Even Evolutionists Know: There is No Reconciling Evolution with Christianity

Last week, Dr. Darrel Falk announced his upcoming resignation as President of BioLogos. Dr. Falk became President of BioLogos after Dr. Francis Collins stepped down to take the position of Director of the National Institutes of Health. Dr. Falk’s resignation follows the departures of Dr. Karl Giberson, formerly Executive Vice-President of BioLogos, and former Senior Fellow Dr. Peter Enns.

What is interesting is Dr. Jerry Coyne’s take on Dr. Falk’s resignation and on the purpose of BioLogos. Dr. Coyne writes at the blog, Why Evolution is True, and is a professor of Ecology and Evolution at the University of Chicago. Here’s what Dr. Coyne had to say:

Do have a look at Falk’s account of BioLogos‘s “accomplishments,” none of which actually include converting science-averse evangelical Christians to evolution. They’ve had workshops, meetings, and a big website for three years, as well as tons of funding from the Templeton Foundation and, I suspect, wealthy evangelicals. But they have no record of actually doing what they set out to do: reconciling science with evangelical Christianity.

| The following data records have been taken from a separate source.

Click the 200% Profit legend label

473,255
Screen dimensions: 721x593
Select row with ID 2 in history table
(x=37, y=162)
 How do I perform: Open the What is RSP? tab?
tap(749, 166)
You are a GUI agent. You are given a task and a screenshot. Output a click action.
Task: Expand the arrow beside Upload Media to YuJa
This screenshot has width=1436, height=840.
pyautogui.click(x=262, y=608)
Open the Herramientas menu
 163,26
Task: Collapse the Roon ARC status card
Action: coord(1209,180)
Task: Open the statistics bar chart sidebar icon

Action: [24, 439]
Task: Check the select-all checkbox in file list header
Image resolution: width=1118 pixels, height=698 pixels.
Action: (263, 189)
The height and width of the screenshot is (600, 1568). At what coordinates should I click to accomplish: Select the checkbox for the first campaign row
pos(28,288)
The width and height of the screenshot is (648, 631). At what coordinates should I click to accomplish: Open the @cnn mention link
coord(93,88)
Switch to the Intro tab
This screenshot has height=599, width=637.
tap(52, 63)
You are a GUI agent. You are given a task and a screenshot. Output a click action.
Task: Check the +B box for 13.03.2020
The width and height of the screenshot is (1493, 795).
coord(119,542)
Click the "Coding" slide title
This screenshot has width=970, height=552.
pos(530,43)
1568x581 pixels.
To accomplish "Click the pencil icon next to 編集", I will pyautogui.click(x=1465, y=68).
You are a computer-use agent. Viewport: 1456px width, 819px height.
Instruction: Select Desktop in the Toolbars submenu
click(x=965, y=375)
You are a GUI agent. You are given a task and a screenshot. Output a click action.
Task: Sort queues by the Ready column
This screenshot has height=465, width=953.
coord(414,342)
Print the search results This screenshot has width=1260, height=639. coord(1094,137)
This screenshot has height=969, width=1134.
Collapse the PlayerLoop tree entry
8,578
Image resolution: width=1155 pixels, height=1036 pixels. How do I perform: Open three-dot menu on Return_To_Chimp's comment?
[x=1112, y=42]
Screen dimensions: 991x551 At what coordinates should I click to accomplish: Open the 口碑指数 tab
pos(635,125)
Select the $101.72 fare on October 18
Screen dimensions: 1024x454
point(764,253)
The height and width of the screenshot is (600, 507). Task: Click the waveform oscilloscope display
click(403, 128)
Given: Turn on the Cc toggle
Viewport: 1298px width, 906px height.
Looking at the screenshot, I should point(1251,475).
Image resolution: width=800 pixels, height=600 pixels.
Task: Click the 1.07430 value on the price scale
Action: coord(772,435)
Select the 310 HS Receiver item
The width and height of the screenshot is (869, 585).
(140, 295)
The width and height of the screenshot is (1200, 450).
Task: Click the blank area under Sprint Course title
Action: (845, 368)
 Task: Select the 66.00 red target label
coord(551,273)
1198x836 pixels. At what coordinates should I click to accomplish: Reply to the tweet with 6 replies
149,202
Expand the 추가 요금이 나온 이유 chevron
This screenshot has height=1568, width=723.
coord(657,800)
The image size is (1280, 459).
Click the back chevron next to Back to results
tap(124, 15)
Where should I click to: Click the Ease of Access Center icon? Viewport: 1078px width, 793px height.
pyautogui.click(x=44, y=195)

The reason is palpably clear of course: those “ways of knowing” are incompatible. But Falk seems cluelessly puzzled by BioLogos‘s failure:

But as thankful as I am for that support, no straddling ought to be required. Science studies God’s creation, which places it on sacred ground, not foreign territory. And if it is sacred ground, then Christians ought to be right there providing tours of the landscape, not out on the fringes looking in. True, there are sections of the science landscape that need to be redeemed from the scientism Richard Dawkins and others use to surface-mine and subtly rearrange the terrain for their own philosophical purposes, but the fact that they have been able to do this may be partly due to our near-absence from the territory. We have been far too hesitant to enter this world, and sometimes it seems we have simply preferred to cast stones from the outside.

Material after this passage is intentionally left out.